WASHINGTON — President Barack Obama is committing “executive abuse” in reportedly moving to create a national monument in rural Nevada, according to a House chairman who says Congress should have a voice.
“The president has been caught with his hand in the cookie jar,” said Utah Republican Rep. Rob Bishop, chairman of the House Natural Resources Committee. His comments follow the leak of a draft White House proclamation to Rep. Cresent Hardy, R-Nev., who made it public on Thursday.
The document, said to be circulating among federal agencies for comment, has room for Obama’s signature designating 704,000 acres — the equivalent of 1,100 square miles — in Lincoln and Nye counties as a federally protected “Basin and Range National Monument.”
The president has authority under the 1906 Antiquities Act to designate national monuments, and he has created eight of them while in office. Democrats have cheered Obama’s designations, while Republicans generally have bristled at some of his unilateral actions.
“Sneaking around in the dark without any public input is a lousy practice and not the way representative government is supposed to work,” Bishop said in a statement. “If it is good for the country and the land, do it in the light of day through the congressional process with public input.
“This type of behavior is purely insulting to Congress and the people we represent,” he said.
Bishop said he hoped administration officials would back away from the Nevada proposal, as they did in 2010 following the leak of an Interior Department memo that discussed possible national monument designations in 11 western states.
If not, “this underscores the need for Congress to put a check on this executive abuse,” he said. “This will be pursued.”
Parish Braden, communications director for the Natural Resources Committee, said Bishop plans to start by requesting more information from the Obama administration on the proposal.
Beyond that, Braden said, “All options remain on the table.”

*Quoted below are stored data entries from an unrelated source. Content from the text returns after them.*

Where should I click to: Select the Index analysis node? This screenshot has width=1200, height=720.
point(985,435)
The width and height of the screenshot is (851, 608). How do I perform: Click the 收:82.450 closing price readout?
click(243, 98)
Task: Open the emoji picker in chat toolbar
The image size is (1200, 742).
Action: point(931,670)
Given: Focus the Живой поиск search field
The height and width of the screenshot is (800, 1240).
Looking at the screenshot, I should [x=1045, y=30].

Nevada Republican lawmakers introduced legislation earlier this year that would require congressional action to create national monuments in the state. That is what happened last year when Congress created the Tule Springs Fossil Beds National Monument in northern Clark County.
But there has been no sign of local consensus for a large-scale land withdrawal in Lincoln and Nye counties, and the same for the Gold Butte region of eastern Clark County that also has been mentioned as a possible monument area.

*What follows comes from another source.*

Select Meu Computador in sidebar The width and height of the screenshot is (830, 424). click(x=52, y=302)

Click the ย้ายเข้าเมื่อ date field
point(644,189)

Last year, the Republican-controlled House passed a bill that would require environmental studies before land in presidentially designated national monuments could be permanently withdrawn. It did not pass the Senate.

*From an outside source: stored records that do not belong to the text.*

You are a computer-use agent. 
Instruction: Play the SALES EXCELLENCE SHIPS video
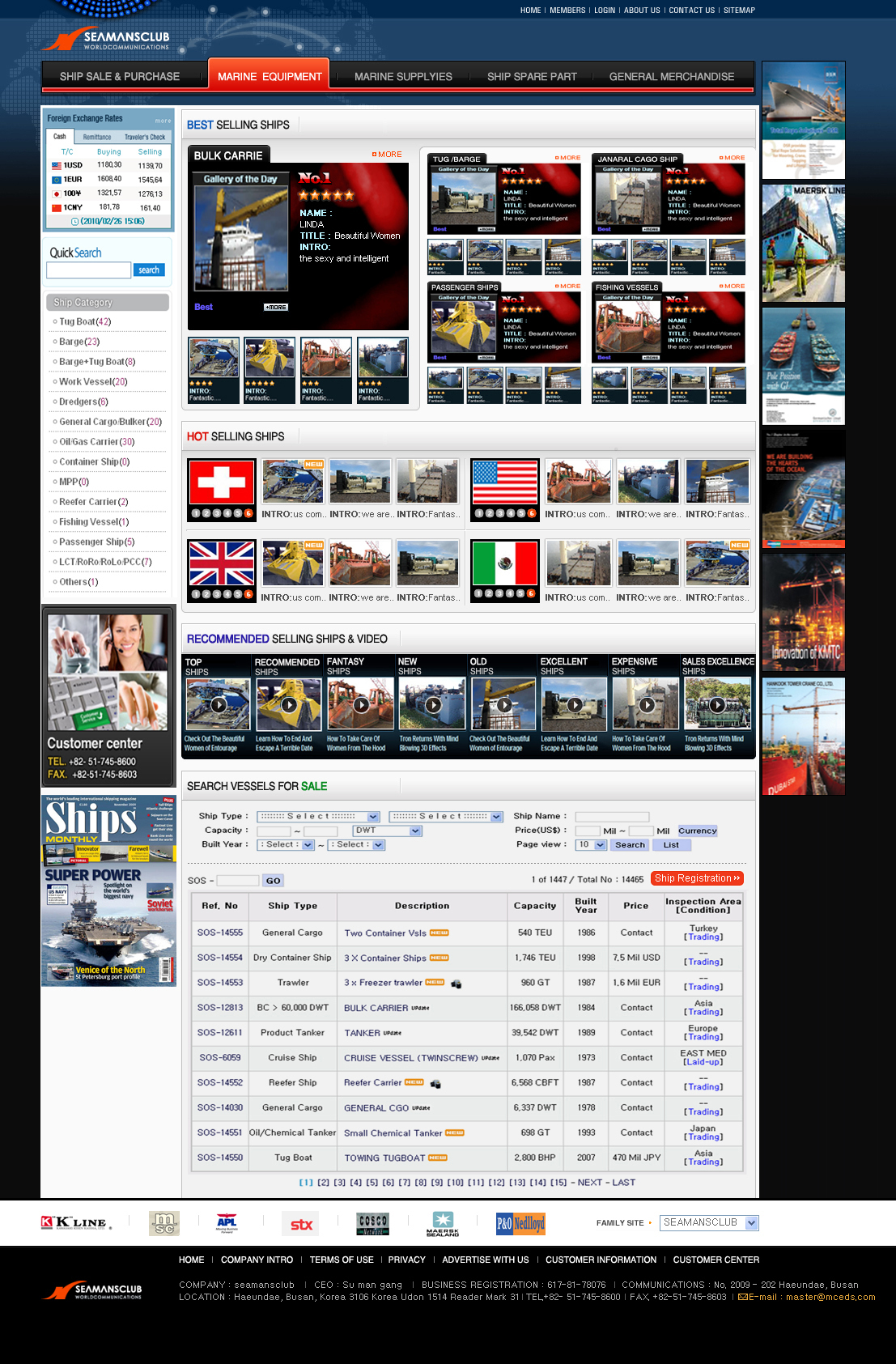(x=717, y=704)
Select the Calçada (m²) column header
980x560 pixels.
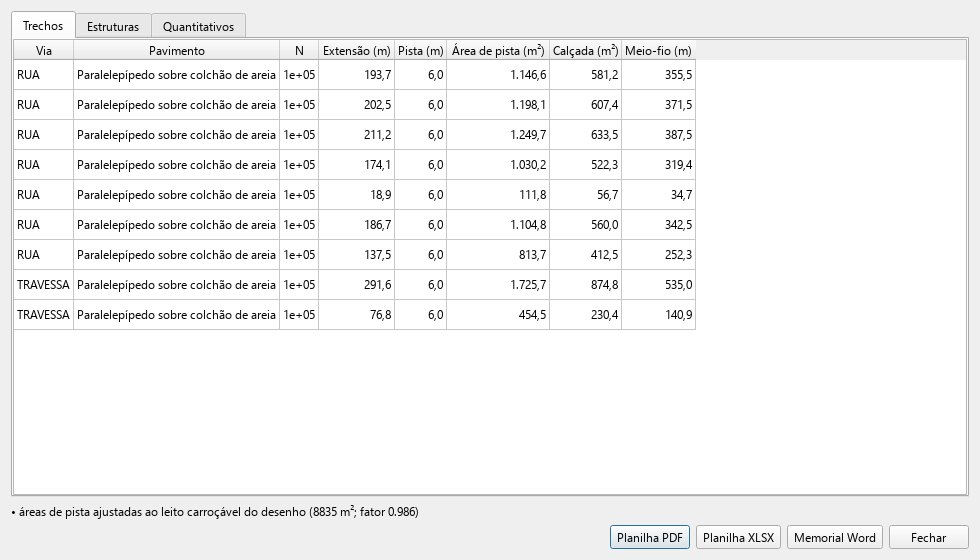point(585,51)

Public land bills are notoriously difficult to pass through Congress as they usually involve a broad range of stakeholders with sometimes widely divergent goals and interests. There is little expectation lawmakers will act on national monument bills this year.
The area being considered for the Basin and Range National Monument consists of Garden Valley and Coal Valley, separated by the Golden Gate Range and including the Mount Irish Range, the Seaman Range and the Worthington Mountains. The draft proclamation called that area “one of the largest ecologically intact landscapes in the Great Basin region.”
The advocacy group Protect Basin and Range circulated testimonials on Friday supporting a monument designation for the area, which includes “City,” an earthen sculpture by artist Michael Heizer said to be one of the largest pieces of art ever created.
Sig Rogich, president of Las Vegas-based Rogich Communications Group, said preservation for the region was discussed in the late 1980s when he worked as a White House media adviser.
“As I did in my days in the White House as an assistant to George H. W. Bush, I fully support preservation of the … Basin and Range landscape, which contains many petroglyphs and archaeological sites,” Rogich said.
“Conservation and preservation of this area will not only be great for our state and our economy today, but for generations to come,” he said.